Your credit history could make a difference

A poor credit rating will almost certainly make it more difficult to gain loan approval for a vehicle purchase. After all, you are asking for significant funding, and any lender is taking a risk by providing it.

Of course, their payoff is the interest they'll earn as you pay down your debt, but that only works if you actually pay. So when you have a poor credit history, the lender is taking on a greater risk.

That said, you probably have an established relationship with your bank, and it could make all the difference when it comes to securing an auto loan. Whereas the lender associated with a dealership may see your credit score and jack up the interest rate to compensate for a higher risk level, your bank is not only more likely to offer you a loan, but they'll probably offer better rates, as well.

Credit unions provide services to members

There is a downside to choosing an independent lender for your automobile purchase. Whereas the dealership doesn't care who you bank with when you decide to use their funding options, you actually have to be a member to enjoy the loan services offered by credit unions.

These banking institutions are not the same as retail banks, which offer a variety of services to anyone, even non-members. Instead, they are non-profit, community organizations that are run by and for members, rather than shareholders.

As such, they tend to offer services only to their members. So you will first have to qualify and sign up for membership (i.e. open an account) if you want to take advantage of the low-interest auto loans and other services they provide.

Lenders offer education

When you opt to secure funding for your auto loan through the very dealership that's selling you a car, you should know that you aren't going to enjoy a lot of options.

Sure, you'll get to decide on the terms of the loan, and you could enjoy a lower rate by selecting a longer repayment schedule (although you'll probably end up paying more in the long run in this scenario). But when you speak with an independent lender, you can discuss different finance options.

Independent lending institutions not only provide you with the lowest rates they can offer, but many also have educational resources at the ready. They can help you determine trade-in value, calculate monthly payments, figure out how much of a down payment you'll need, and even compare rates for you.

These educational resources can definitely be helpful when trying to decide on the best method of funding for your vehicle purchase.

Lenders offer personal service

When you've been banking with a particular financial institution for a while, you'll form a relationship based not only on your financial history, but also on your interactions with bank personnel. And this can make for a much more fruitful lending experience.

In general, any institution you bank with is going to strive to offer exceptional customer service, simply because you're a member and they want to preserve that relationship.
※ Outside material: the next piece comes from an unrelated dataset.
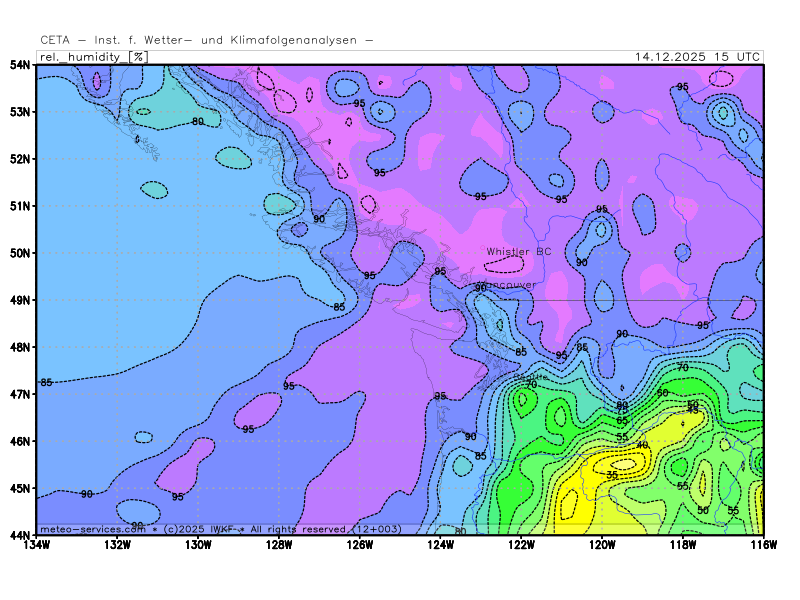Click the 14.12.2025 15 UTC timestamp
800x600 pixels.
point(697,57)
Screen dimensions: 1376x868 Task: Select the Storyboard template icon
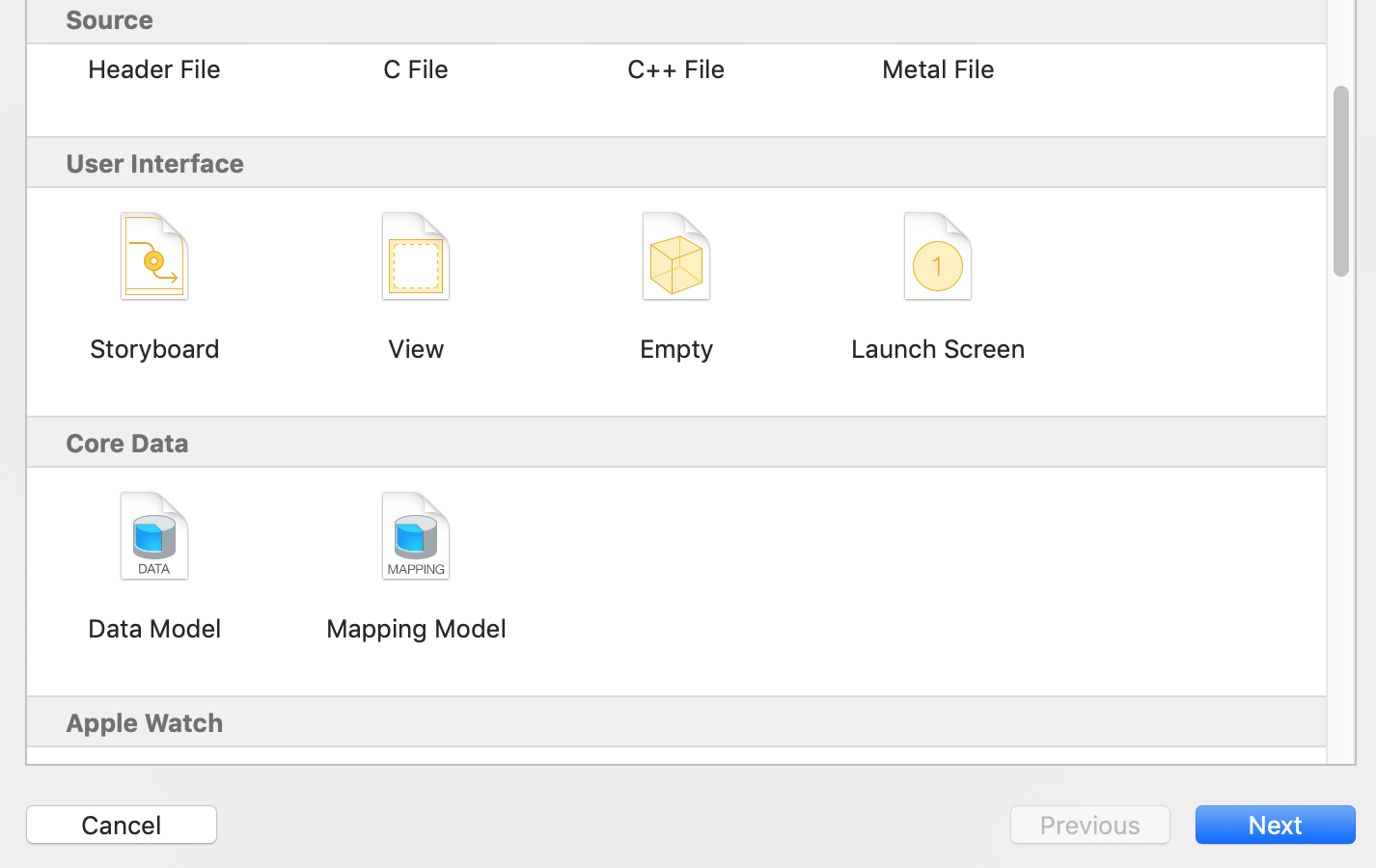tap(154, 257)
A salesman at a car dealership, on the other hand, might be more likely to pressure you into a loan that isn't really favorable, simply so he can sell a car and hit his quota.

Direct lenders may be more lenient

Your lender will almost certainly work with you to figure out a flexible loan plan that works with your personal finances. As long as you get loan approval, a dealership won't hesitate to upsell, even if you can't really afford it.
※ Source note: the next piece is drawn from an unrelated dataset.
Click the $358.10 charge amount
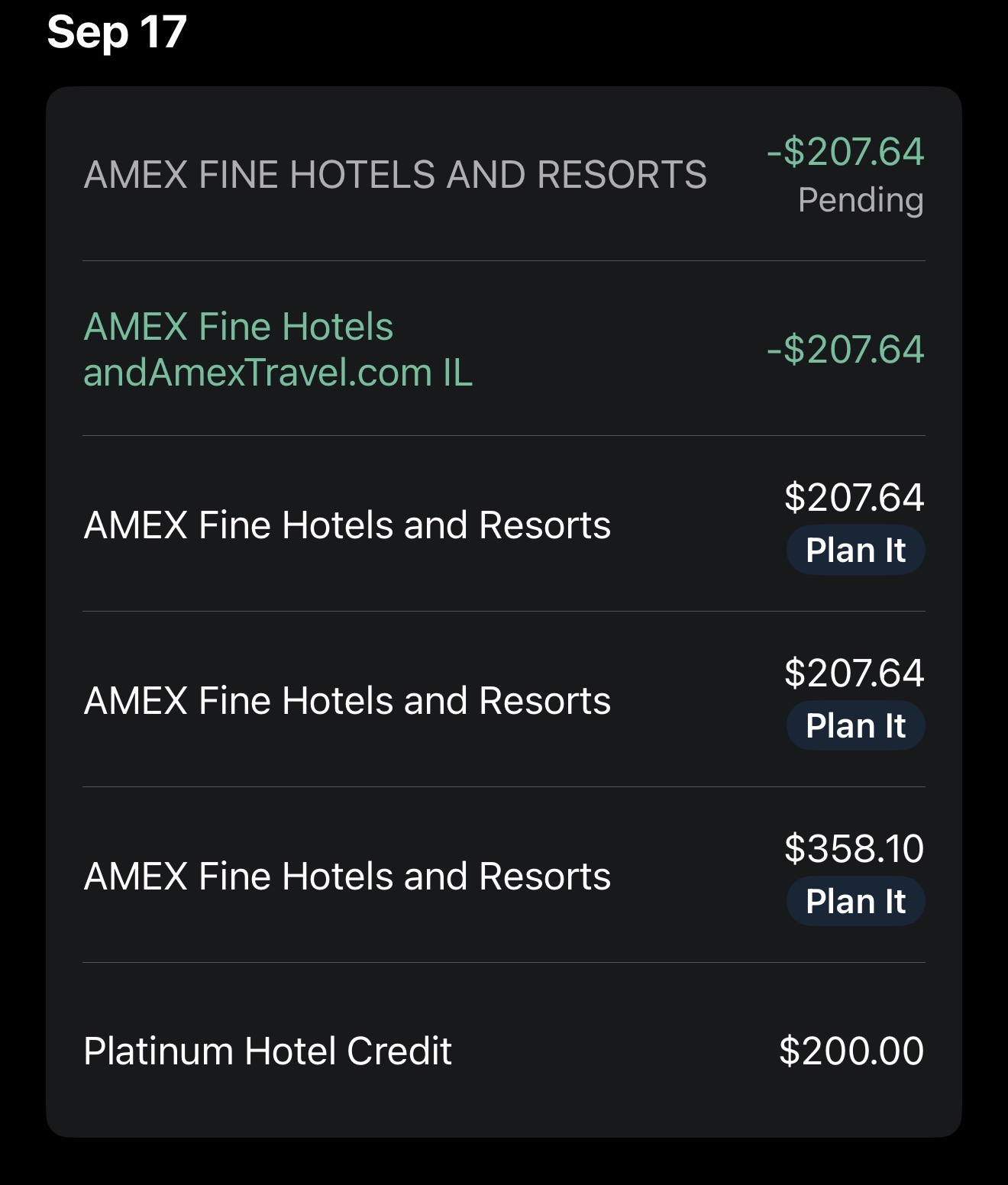The width and height of the screenshot is (1008, 1185). [x=854, y=848]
Dealership funding is easier

There's no denying that there's a lot less work involved in taking the loan offered by the dealership. They'll get all the necessary approvals, so all you have to do is choose your terms and sign on the dotted line.

Unfortunately, this might not be the most fiscally responsible choice. Naturally, there will be times when you're willing to pay for ease of use. But when you consider the money that could be saved by taking the time to shop around for the lowest interest rates, you might not be so keen to take the easy way out.

In the end, it may well be the case that the dealership offers the lowest rates. But you're doing yourself a major disservice by taking the easy way out and not exercising due diligence.